3D-QSAR Studies on C24-Monoalkylated Vitamin D3 26,23-Lactones and their C2α-Modified Derivatives with Inhibitory Activity to Vitamin D Receptor

The ligand-based three-dimensional quantitative structure-activity relationship (3D-QSAR) for 82 inhibitors of 25-dehydro-1α-hydroxyvitamin D3 -26,23-lactone analogs has been studied by using comparative molecular field analysis (CoMFA) and comparative molecular similarity indices analysis (CoMSIA) models.
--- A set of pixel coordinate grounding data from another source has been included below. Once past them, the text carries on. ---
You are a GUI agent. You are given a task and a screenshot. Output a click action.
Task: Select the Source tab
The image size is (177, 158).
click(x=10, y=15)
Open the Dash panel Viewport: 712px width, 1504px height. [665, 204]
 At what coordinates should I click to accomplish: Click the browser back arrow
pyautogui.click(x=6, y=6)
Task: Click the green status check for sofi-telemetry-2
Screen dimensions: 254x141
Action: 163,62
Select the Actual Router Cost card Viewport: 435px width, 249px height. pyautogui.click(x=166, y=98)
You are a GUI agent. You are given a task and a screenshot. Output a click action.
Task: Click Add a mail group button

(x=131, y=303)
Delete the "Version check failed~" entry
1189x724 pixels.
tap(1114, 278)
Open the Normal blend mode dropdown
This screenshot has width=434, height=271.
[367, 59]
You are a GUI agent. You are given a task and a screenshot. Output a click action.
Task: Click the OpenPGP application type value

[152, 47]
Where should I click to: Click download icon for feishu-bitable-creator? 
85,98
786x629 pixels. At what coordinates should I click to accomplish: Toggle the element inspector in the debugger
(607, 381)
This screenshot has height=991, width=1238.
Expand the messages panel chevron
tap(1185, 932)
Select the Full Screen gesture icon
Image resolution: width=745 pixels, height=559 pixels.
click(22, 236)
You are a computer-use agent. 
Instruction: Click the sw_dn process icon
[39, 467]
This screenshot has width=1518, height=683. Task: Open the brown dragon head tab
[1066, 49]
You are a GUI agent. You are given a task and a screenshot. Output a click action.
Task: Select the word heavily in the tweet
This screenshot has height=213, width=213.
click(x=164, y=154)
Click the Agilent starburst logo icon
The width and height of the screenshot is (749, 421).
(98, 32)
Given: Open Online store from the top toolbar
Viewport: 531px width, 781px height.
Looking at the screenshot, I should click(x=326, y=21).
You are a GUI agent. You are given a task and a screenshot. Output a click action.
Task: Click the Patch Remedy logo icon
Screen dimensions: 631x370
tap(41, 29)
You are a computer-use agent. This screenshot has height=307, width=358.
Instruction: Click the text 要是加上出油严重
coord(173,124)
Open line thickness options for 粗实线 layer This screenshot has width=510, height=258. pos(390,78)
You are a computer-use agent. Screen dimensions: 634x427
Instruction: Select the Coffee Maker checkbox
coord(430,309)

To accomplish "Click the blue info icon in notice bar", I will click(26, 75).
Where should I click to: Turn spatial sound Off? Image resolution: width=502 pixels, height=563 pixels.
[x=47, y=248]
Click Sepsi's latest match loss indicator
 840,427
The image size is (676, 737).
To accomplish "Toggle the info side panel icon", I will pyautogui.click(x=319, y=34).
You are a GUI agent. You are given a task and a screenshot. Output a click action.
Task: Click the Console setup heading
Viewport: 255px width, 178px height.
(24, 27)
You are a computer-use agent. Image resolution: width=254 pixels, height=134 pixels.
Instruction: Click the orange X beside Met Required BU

The established CoMFA model in training set gives a cross-validated q(2) value of 0.516 and a non-cross-validated rncv (2) value of 0.667, while the CoMSIA model results in q(2) =0.517 and rncv (2) =0.632. In general, the predictive ability of the CoMFA model is superior to that of the CoMSIA model, with rpred (2) =0.639 for the CoMFA and rpred (2) =0.619 for the CoMSIA model. Based on the CoMFA contour maps, some key structural characters of vitamin D3 analogs responsible for inhibitory activity are identified, and some new C2α-modified 24-alkylvitamin D3 lactone analogs with high predicted pIC50 values are designed. The ligand functional group mutations by FEP simulation and docking studies reveal the rationality of the molecular design.